--- Task directions ---
The required output is an exact restatement of the lines, starting with the one that contains "Viewport: 1037px width, 830px height." and finishing with the last line of the listing. It contains no pictures.

--- Data supplied ---
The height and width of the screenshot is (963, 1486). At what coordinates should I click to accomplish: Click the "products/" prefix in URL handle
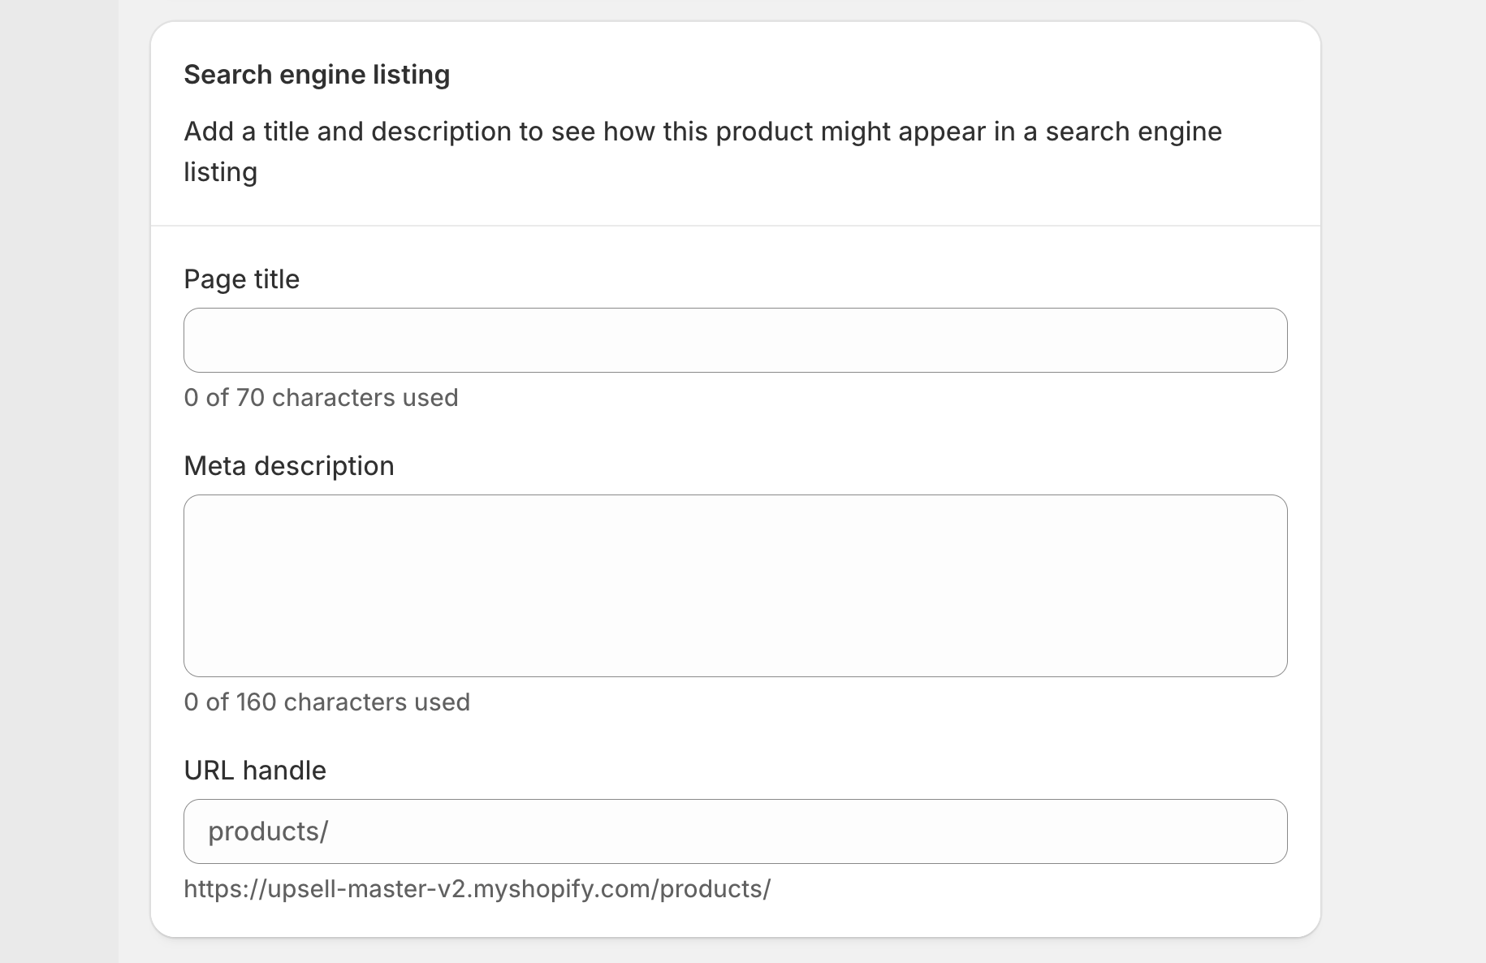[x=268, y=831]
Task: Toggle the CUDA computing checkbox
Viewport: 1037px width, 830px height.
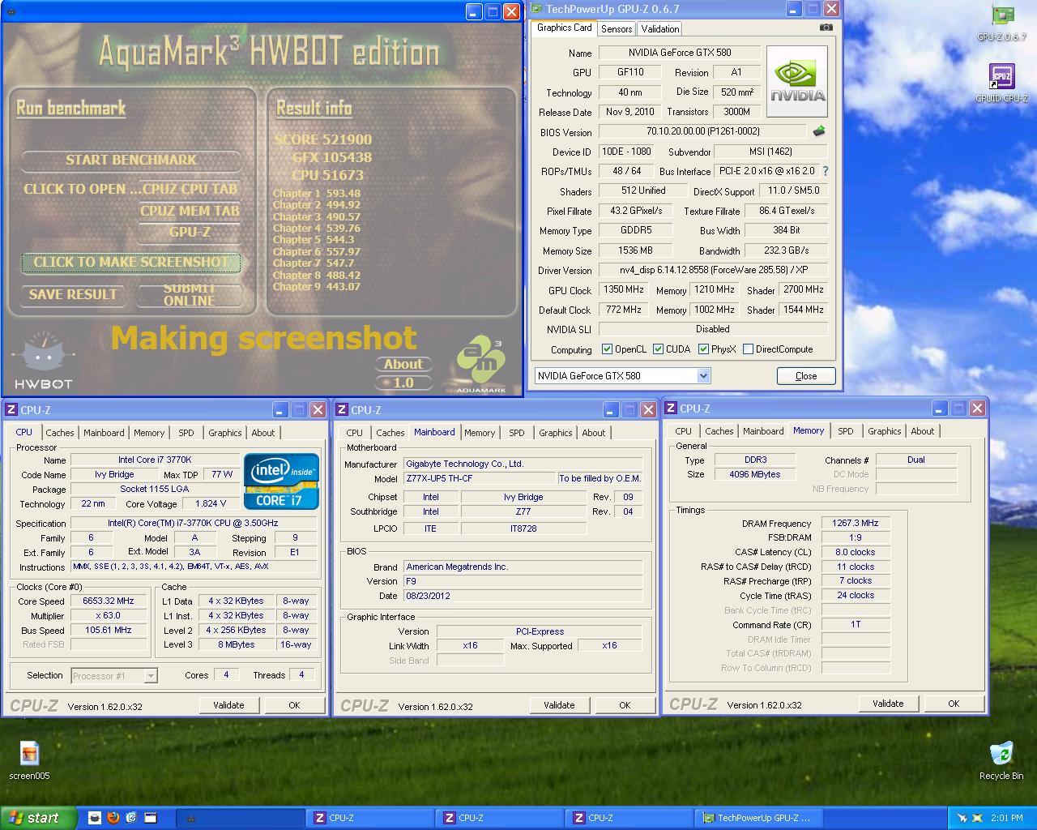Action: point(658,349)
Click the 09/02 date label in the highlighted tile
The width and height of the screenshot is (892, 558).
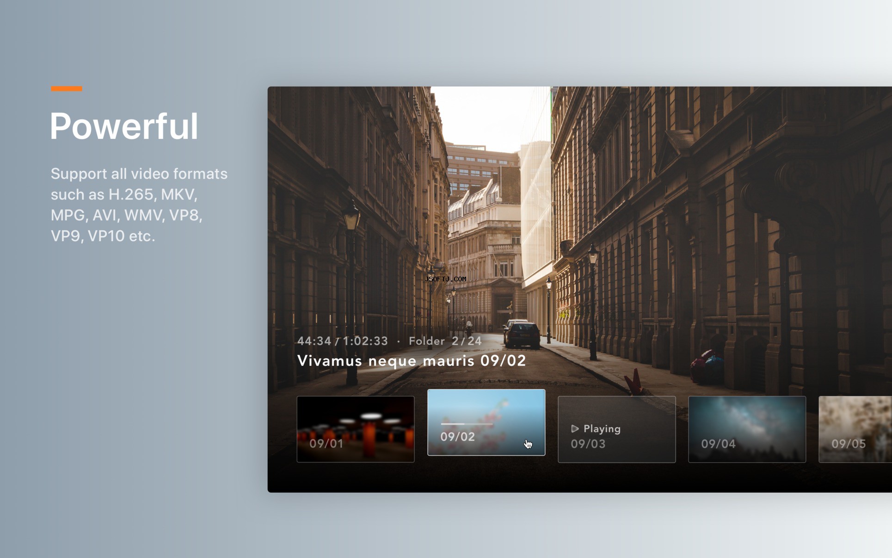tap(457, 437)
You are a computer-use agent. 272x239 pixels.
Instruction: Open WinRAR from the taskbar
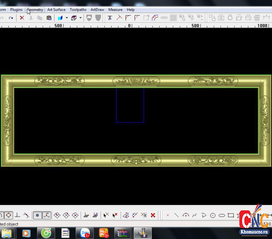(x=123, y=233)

--- Exercise response ---
Viewport: 1037px width, 830px height.
Action: point(658,349)
Click the 09/02 date label in the highlighted tile
The width and height of the screenshot is (892, 558).
tap(457, 437)
You are a computer-use agent. 272x239 pixels.
Instruction: Open WinRAR from the taskbar
(x=123, y=233)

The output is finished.